Военным училищам была оказана величайшая честь: это их старшие роты, произведенные сегодня в подпоручики, проходили под звуки гимна. Белые листки с приказом о производстве, засунутые под погоны, были единственным признаком совершившегося долгожданного превращения их из полусолдат в офицеров гвардии. Восторженно крича, благословляя царя и благодарно отдаваясь ему на войну, на подвиг, на смерть, шли они, еще по-солдатски — в шеренгах, готовясь вступить в ряды гвардии и вести её прекрасным путем воинской славы.

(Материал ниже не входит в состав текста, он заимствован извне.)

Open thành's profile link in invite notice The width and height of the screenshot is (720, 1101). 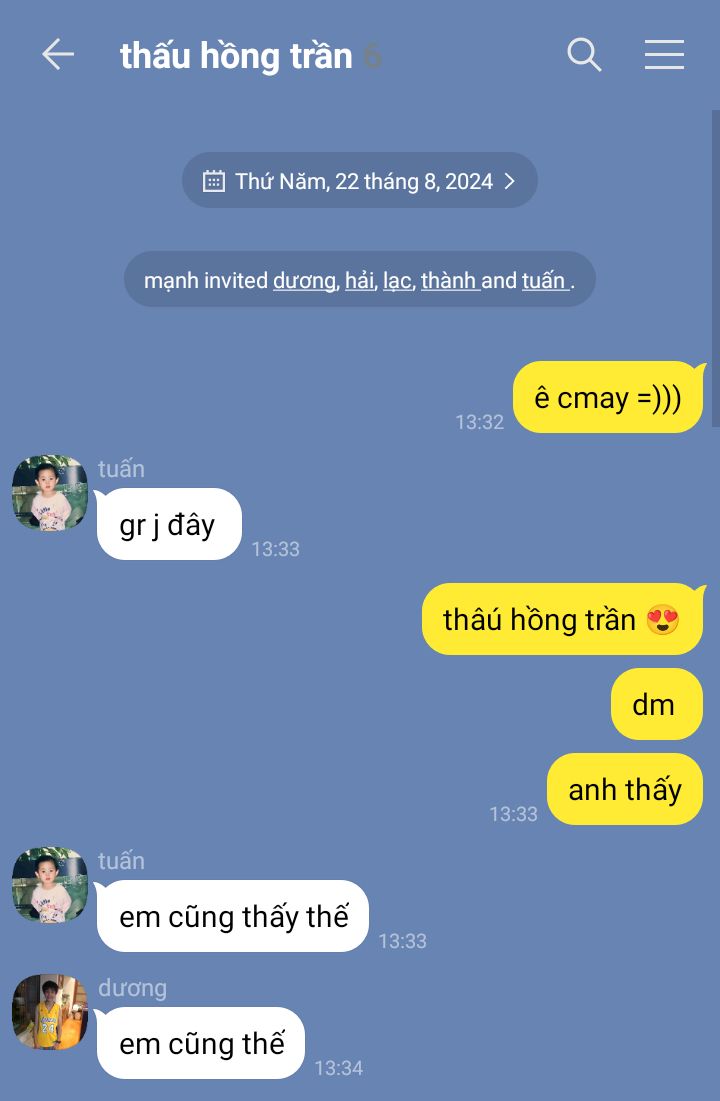point(448,280)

Страшный, невеселый путь! Вот он проложен в веках — от Нарвского сражения до Нарвской заставы. Дымная кровь, капающая с неуклюжих штыков и с гибких шпицрутенов. Гордые клочья боевых знамен над в клочья иссеченными солдатскими спинами. Дворцовые караулы, охраняющие императоров и, по мере надобности, придавливающие их в углу опочивален, как крыс, освобождая этим трон для императриц. Царицыны награды за это: титулы, ордена, поместья офицерам, двадцатипятилетний срок службы — рядовым. Зимние вахт-парады перед Зимним дворцом, снеговые переходы через Альпы, Балканы, Кавказ; застывшие трупы, валяющиеся в одних узких солдатских мундирах на снегу торцов и на снегу гор. Ослабленные винты штуцеров и подпиленные штыки, чтоб одновременный бряк при взлете на караул радовал царево сердце — и чтоб пули не попадали в турок и французов. Молчаливые атаки сомкнутым строем, с оркестром, с развернутыми знаменами под картечным огнем. Трагический разгром в 1805 году под Аустерлицем, но! — через сто лет — блестящая победа под Пресней…

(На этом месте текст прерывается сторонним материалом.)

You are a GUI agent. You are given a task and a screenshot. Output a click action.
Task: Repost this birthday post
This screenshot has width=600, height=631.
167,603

Юноши плакали. Незабываемый миг, величественная минута, когда каждый из них готов умереть по взмаху царских ресниц, — где и когда вспомнят потом этот день гвардейские офицеры?
Уже, как листья под сухим самумом надвигающейся войны, падают на бирже акции; уже воют телеграфные провода, накаливаясь от ультиматумов, и скоро начнут выть бабы в деревнях, ушибленных мобилизационным расписанием; уже пуля сербского студента пробила первую дырку в многокровном теле Европы, и кровь уже сочится, каплями пока, чтобы скоро хлынуть океанами. Уже начат их последний путь из Красносельского лагеря, в который они никогда не вернутся для пышных парадов и сытого житья.
Одна за другой уходят с красносельского поля в неясную тьму годов офицерские роты в солдатском строю, в солдатских рубахах, с солдатскими винтовками, странным образом предвосхищая свое собственное будущее, когда опять перед чьим-то белым конем, сытым до флегмы, пойдут на новые, небывалые фронты офицерские роты, батальоны и батареи в солдатском строю с солдатскими винтовками возвращать свои майораты, поместья и вотчины, — пойдут, трижды сменившие присягу, убежавшие от солдат собственных уездов, пойдут бок о бок со вчерашними врагами — немцами, чехословаками, болгарами, — против русских, знакомо примечая впереди них красные знамена. Дон, Кавказ, Сибирь, Варшава, Крым, Териоки, японские, французские, английские пароходы. Константинополь, Галлиполийский лагерь, алжирские копи — метанье по всему миру, от Парижа до Шанхая, от Бухареста до Маньчжурии, вороний полет на сладкий запах крови, где бы он ни был, исступленное отчаяние, отчаянные надежды, мелкие подачки Рябушинских и Детердингов, «Боже, царя храни» перед расчесанными хвостами английских кобыл и российское «ура» перед поседевшими усами Раймона Пуанкаре, который один не бросит вас в течение десятилетий.